* _正文_

[大数据]MapReducer 排序控制、分区控制、分组控制

数据结构:

NewOrderBean

public class NewOrderBean implements WritableComparable<NewOrderBean>{
	private String orderId;
	private String orderUser;
	private String orderName;
	private float orderPrice;
	private int orderNum;
	private float totalPrice;
	
	public NewOrderBean() {}

	public NewOrderBean(String orderId,String orderUser, String orderName, float orderPrice, int orderNum) {
		super();
		this.orderId = orderId;
		this.orderUser = orderUser;
		this.orderName = orderName;
		this.orderPrice = orderPrice;
		this.orderNum = orderNum;
		this.totalPrice  = orderPrice * orderNum;
	}
	
	public void set(String orderId,String orderUser,String orderName,String orderPrice,String orderNum) {
		this.orderId = orderId;
		this.orderUser = orderUser;
		this.orderName = orderName;
		this.orderPrice = Float.parseFloat(orderPrice);
		this.orderNum = Integer.parseInt(orderNum);
		this.totalPrice = this.orderPrice * this.orderNum;
		
	}
	
	
	public String getOrderUser() {
		return orderUser;
	}

	public void setOrderUser(String orderUser) {
		this.orderUser = orderUser;
	}

	public String getOrderId() {
		return orderId;
	}

	public void setOrderId(String orderId) {
		this.orderId = orderId;
	}

	public String getOrderName() {
		return orderName;
	}

	public void setOrderName(String orderName) {
		this.orderName = orderName;
	}

	public double getOrderPrice() {
		return orderPrice;
	}

	public void setOrderPrice(float orderPrice) {
		this.orderPrice = orderPrice;
	}

	public int getOrderNum() {
		return orderNum;
	}

	public void setOrderNum(int orderNum) {
		this.orderNum = orderNum;
	}

	public float getTotalPrice() {
		return totalPrice;
	}

	public void setTotalPrice(float totalPrice) {
		this.totalPrice = totalPrice;
	}
	
	
	@Override
	public String toString() {
		return "OrderBean [orderId=" + orderId + ", orderUser=" + orderUser + ", orderName=" + orderName
				+ ", orderPrice=" + orderPrice + ", orderNum=" + orderNum + ", totalPrice=" + totalPrice + "]";
	}
	

	public void readFields(DataInput in) throws IOException {
		// TODO Auto-generated method stub
		this.orderId = in.readUTF();
		this.orderUser = in.readUTF();
		this.orderName = in.readUTF();
		this.orderPrice = in.readFloat();
		this.orderNum = in.readInt();
		this.totalPrice = this.orderPrice * this.orderNum;
	}

	
	public void write(DataOutput out) throws IOException {
		// TODO Auto-generated method stub
		out.writeUTF(orderId);
		out.writeUTF(orderUser);
		out.writeUTF(orderName);
		out.writeFloat(orderPrice);
		out.writeInt(orderNum);
	}

	public int compareTo(NewOrderBean o) {
		// TODO Auto-generated method stub
		//return (int) (o.getOrderPrice() - this.orderPrice == 0 ? this.orderName.compareTo(o.getOrderName()) :o.getOrderPrice() - this.orderPrice) ;
		//return Float.compare(o.getTotalPrice(), this.totalPrice) == 0 ? this.orderName.compareTo(o.getOrderName()) : Double.compare(o.getTotalPrice(), this.totalPrice);
		
		return this.orderId.compareTo(o.getOrderId())==0?Float.compare(o.getTotalPrice(), this.getTotalPrice()):this.orderId.compareTo(o.getOrderId());
	}
	
	
}


partition分区

public class OrderPartitioner extends Partitioner<NewOrderBean, NullWritable>{
	@Override
	public int getPartition(NewOrderBean key, NullWritable value, int numPartitions) {
		// TODO Auto-generated method stub
		// 按照订单中的orderid来分发数据
		return (key.getOrderId().hashCode() & Integer.MAX_VALUE) % numPartitions;
	}

}


grouping 分组

public class OrderGrouping extends WritableComparator {
	
	public OrderGrouping() {
		super(NewOrderBean.class,true);
	}
	
	
	@Override
	public int compare(WritableComparable a, WritableComparable b) {
		// TODO Auto-generated method stub
		
		NewOrderBean o1 = (NewOrderBean)a;
		NewOrderBean o2 = (NewOrderBean)b;
		
		return o1.getOrderId().compareTo(o2.getOrderId());
	}
}


main处理

public class GroupComparator {
	
	public static class GroupMapper extends Mapper<LongWritable, Text, NewOrderBean, NullWritable>{
		
		NewOrderBean orderBean = new NewOrderBean();

		@Override
		protected void map(LongWritable key, Text value,
				Mapper<LongWritable, Text, NewOrderBean, NullWritable>.Context context)

* _存储记录_
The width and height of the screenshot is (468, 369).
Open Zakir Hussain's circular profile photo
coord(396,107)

...

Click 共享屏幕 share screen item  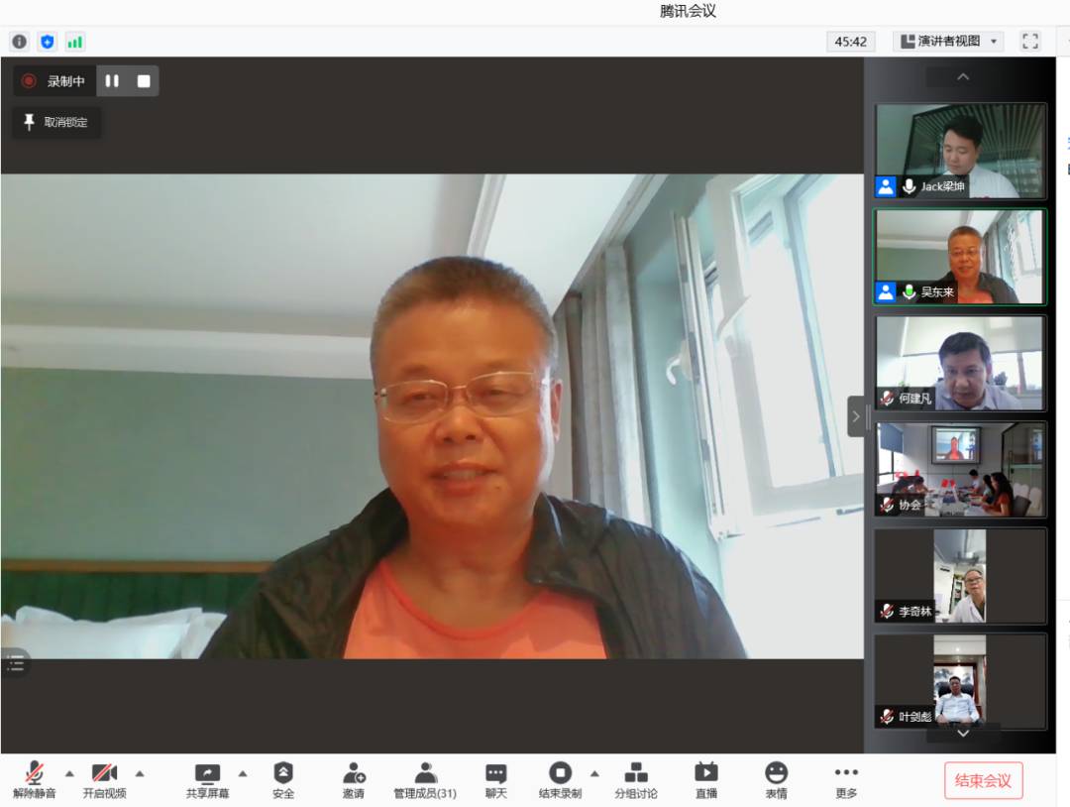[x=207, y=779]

* _任务_
根据正文，指出 OrderPartitioner 按照订单中的哪个字段来分发数据。 这些记录与正文内容无关。

* _回答_
按照订单中的 orderId 来分发数据。